# Feldgrind hopper slipping off



## fatwhite (Nov 25, 2018)

Hi,

The hopper on my feldgrind is slipping off (up the way), has anyone else had this issue? I can't see anything I can tighten to keep it on:


----------



## MediumRoastSteam (Jul 7, 2015)

I think my Feld2 does the same. When grinding, make sure your hand grips both parts.


----------



## fatwhite (Nov 25, 2018)

I've did try different grips, but unfortunately it makes no difference. It didn't use to do it, it just started in the past few weeks, so I'm guessing the grip shouldn't matter.


----------



## Syenitic (Dec 1, 2013)

you might find a thicker O ring will fix that. google O ring and I think you will find suppliers. I think they are measured with 2 dimensions - the ring diameter and the thickness e.g. 24/2 being 24 mm wide with a 2 mm section width. you could be able to buy a selection to find the best fit for a few pennies.


----------



## fatwhite (Nov 25, 2018)

Syenitic said:


> you might find a thicker O ring will fix that. google O ring and I think you will find suppliers.

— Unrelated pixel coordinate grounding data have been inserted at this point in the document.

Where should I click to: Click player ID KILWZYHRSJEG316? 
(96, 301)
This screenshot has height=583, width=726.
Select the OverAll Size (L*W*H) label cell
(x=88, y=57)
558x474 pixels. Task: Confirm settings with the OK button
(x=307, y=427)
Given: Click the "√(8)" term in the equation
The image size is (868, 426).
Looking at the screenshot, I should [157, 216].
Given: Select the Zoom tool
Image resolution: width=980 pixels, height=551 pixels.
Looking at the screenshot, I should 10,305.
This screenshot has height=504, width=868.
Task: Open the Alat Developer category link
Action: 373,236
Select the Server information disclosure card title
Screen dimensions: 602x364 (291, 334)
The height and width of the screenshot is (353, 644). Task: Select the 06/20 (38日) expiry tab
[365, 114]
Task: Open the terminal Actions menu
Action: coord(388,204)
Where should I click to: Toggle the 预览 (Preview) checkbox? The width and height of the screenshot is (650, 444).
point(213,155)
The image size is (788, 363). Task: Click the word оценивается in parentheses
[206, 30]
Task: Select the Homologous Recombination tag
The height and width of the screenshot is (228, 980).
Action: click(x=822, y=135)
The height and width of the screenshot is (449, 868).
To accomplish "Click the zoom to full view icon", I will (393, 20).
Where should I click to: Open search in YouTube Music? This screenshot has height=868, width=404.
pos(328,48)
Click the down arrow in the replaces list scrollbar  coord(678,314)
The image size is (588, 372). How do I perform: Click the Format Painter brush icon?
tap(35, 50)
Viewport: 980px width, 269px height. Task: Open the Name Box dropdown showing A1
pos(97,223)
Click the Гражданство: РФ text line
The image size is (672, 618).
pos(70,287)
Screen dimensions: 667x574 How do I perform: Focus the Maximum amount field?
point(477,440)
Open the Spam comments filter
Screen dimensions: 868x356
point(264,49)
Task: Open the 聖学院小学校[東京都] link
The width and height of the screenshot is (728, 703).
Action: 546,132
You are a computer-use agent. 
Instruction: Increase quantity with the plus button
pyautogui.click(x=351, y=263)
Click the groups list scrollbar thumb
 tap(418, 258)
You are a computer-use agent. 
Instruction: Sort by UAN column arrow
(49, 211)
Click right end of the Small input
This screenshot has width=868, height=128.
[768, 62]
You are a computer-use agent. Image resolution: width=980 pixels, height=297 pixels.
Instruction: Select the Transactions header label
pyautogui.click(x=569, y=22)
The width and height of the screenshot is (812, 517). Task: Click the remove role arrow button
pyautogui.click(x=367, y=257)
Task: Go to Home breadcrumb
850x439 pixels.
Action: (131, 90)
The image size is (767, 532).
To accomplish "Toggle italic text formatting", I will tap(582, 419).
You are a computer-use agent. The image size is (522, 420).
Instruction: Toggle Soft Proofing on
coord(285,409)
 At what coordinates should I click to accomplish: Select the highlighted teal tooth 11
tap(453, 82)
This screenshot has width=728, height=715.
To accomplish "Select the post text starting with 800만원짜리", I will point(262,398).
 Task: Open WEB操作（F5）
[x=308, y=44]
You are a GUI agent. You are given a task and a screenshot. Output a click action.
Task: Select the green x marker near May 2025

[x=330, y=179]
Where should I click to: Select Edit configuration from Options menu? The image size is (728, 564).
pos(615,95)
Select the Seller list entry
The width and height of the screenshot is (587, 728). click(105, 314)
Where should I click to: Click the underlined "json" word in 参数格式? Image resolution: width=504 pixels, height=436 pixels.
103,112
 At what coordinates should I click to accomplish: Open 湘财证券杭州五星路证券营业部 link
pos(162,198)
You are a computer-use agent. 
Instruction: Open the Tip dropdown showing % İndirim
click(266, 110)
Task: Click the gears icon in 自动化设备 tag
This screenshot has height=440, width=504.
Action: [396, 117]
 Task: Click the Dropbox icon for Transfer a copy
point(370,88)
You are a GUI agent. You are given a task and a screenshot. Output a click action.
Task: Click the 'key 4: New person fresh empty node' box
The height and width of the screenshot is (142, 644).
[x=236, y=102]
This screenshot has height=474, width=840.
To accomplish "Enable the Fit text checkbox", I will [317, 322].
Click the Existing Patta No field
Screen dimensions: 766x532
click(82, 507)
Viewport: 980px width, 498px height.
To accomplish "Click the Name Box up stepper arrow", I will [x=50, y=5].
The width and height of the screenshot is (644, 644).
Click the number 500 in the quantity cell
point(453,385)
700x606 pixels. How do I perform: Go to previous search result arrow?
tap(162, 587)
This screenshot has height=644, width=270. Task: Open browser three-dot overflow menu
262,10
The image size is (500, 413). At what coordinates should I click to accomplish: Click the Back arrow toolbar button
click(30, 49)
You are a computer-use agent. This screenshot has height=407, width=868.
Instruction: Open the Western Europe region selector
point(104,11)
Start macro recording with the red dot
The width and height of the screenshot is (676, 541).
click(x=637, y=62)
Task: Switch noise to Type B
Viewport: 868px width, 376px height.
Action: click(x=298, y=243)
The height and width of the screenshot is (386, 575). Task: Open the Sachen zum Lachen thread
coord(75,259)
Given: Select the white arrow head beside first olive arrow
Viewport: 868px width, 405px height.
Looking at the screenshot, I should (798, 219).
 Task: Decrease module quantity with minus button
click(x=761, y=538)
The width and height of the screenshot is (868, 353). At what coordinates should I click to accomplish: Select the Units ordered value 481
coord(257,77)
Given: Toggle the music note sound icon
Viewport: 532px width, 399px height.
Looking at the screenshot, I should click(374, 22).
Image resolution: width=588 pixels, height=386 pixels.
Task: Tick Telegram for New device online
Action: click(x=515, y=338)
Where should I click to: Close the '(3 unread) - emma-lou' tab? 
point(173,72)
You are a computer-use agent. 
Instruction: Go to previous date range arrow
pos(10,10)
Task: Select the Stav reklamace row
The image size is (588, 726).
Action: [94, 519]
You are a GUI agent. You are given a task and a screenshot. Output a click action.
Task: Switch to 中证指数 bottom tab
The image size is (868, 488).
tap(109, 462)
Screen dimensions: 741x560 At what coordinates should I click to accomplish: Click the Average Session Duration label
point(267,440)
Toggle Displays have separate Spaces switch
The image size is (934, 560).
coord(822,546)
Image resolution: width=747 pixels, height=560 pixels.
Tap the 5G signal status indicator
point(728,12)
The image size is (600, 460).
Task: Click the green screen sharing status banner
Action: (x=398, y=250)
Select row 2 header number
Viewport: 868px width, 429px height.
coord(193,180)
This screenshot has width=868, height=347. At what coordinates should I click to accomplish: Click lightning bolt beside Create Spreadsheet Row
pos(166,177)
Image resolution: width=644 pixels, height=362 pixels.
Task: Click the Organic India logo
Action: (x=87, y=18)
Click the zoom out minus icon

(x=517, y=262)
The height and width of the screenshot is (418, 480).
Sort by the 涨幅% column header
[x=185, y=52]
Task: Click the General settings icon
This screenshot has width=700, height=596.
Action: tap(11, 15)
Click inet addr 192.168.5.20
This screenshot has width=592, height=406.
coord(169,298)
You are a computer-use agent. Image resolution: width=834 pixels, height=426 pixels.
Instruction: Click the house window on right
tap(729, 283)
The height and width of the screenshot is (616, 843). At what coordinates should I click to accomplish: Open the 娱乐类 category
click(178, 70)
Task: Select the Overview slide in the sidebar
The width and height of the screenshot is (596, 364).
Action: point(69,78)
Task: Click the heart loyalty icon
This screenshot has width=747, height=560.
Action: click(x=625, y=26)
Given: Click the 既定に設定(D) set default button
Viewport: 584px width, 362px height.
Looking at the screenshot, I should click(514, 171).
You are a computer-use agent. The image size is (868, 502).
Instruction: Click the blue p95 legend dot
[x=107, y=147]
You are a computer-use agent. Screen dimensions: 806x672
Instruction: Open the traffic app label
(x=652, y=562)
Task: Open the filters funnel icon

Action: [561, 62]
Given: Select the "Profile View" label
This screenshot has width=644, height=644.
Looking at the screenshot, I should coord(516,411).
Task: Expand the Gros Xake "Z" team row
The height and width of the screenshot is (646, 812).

I think they are measured with 2 dimensions - the ring diameter and the thickness e.g. 24/2 being 24 mm wide with a 2 mm section width. you could be able to buy a selection to find the best fit for a few pennies.











@Syenitic do you mean the rubber O-ring? I've updated the image to make it clearer, everything below the green line is fine, it's that bit of metal between the green line and the hopper that's the problem. The hopper should be down to the top of the green line. Cheers


----------



## El carajillo (Mar 16, 2013)

If it is the same as the Hausgrind , the 'O' ring should be in that groove (green line) this is what provides the grip for the body .


----------



## Rom (Jan 20, 2017)

Wasn't there a spare o ring in the box when you bought it?

ah, well spotted, it's it seated correctly.


----------



## fatwhite (Nov 25, 2018)

El carajillo said:


> If it is the same as the Hausgrind , the 'O' ring should be in that groove (green line) this is what provides the grip for the body .


When I push the hopper back down to the top of the green line (where it should be), the O-ring butts up against it. It must be different from the Hausgrind as it isn't an O-ring issue, thanks though.


----------



## fatwhite (Nov 25, 2018)

Rom said:


> Wasn't there a spare o ring in the box when you bought it?
> 
> ah, well spotted, it's it seated correctly.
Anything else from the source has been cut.